A focus on the interplay between the personal and professional lives of women is likewise ubiquitous in fictional depictions of female professionals, including attorneys, on TV and in film. In many modern popular shows depicting female attorneys, the narrative driving the story for many of these characters — be they Ally McBeal, Elle Woods, or Alicia Florrick — is the relationship between their work and their personal lives. In fact, their work as a lawyer is often incidental to the personal drama driving the narrative of the show. The depiction of these female attorneys focuses not on their work as attorneys, but on personal intrigue driven by their roles as wives, mothers, daughters, or girlfriends.
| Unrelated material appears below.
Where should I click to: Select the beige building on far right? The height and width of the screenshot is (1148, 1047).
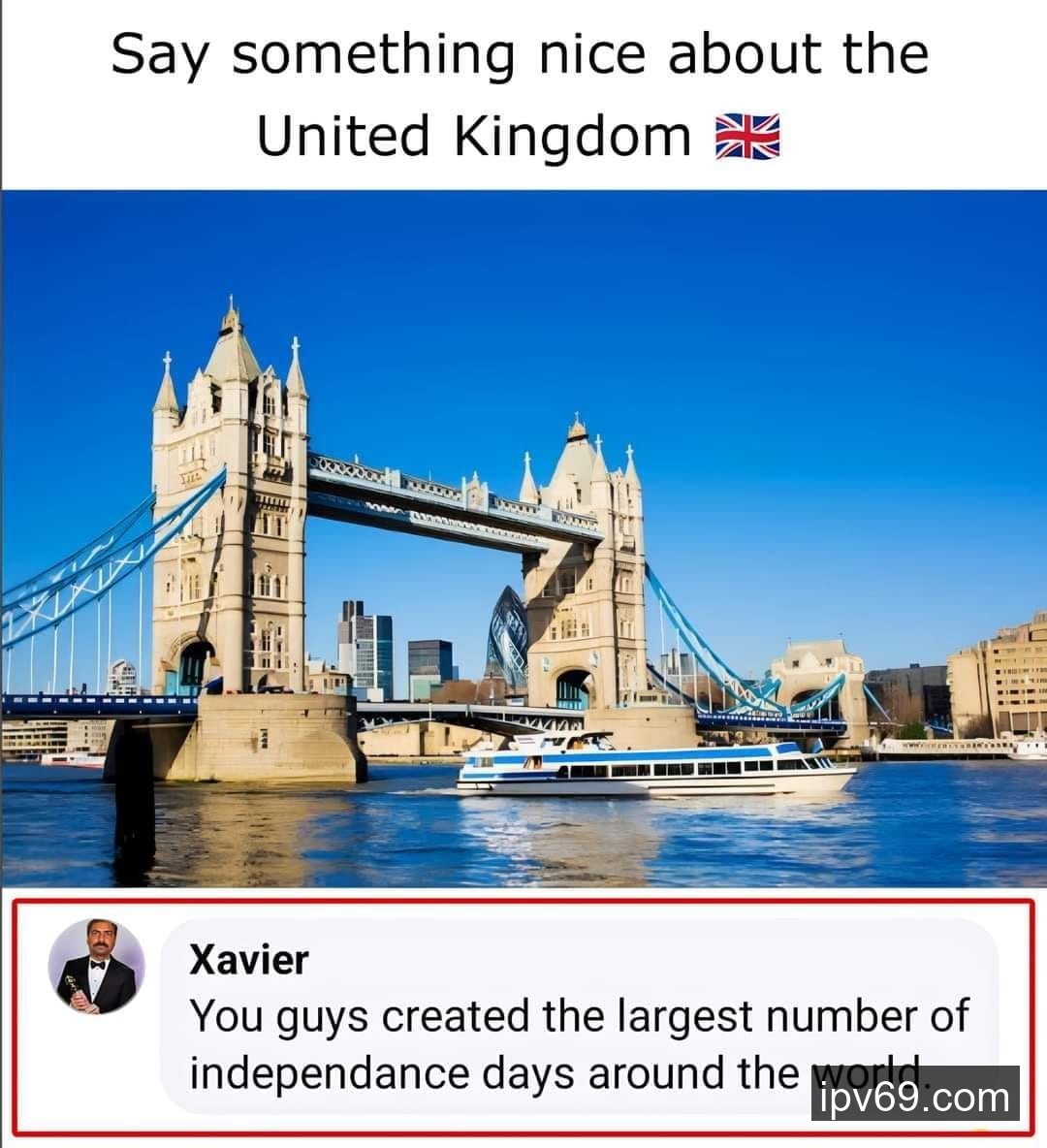[x=998, y=677]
It may be tempting to decry the fact that these characters remain seen primarily through the lens of their identity as a wife or mother. But such multi-dimensional portrayals of women — as not only wives or mothers or girlfriends in relation to a family unit, but also as professional individuals who can maintain these roles and have a career in the legal profession — are far from problematic. Instead, they reflect substantial progress in the media’s depiction of women.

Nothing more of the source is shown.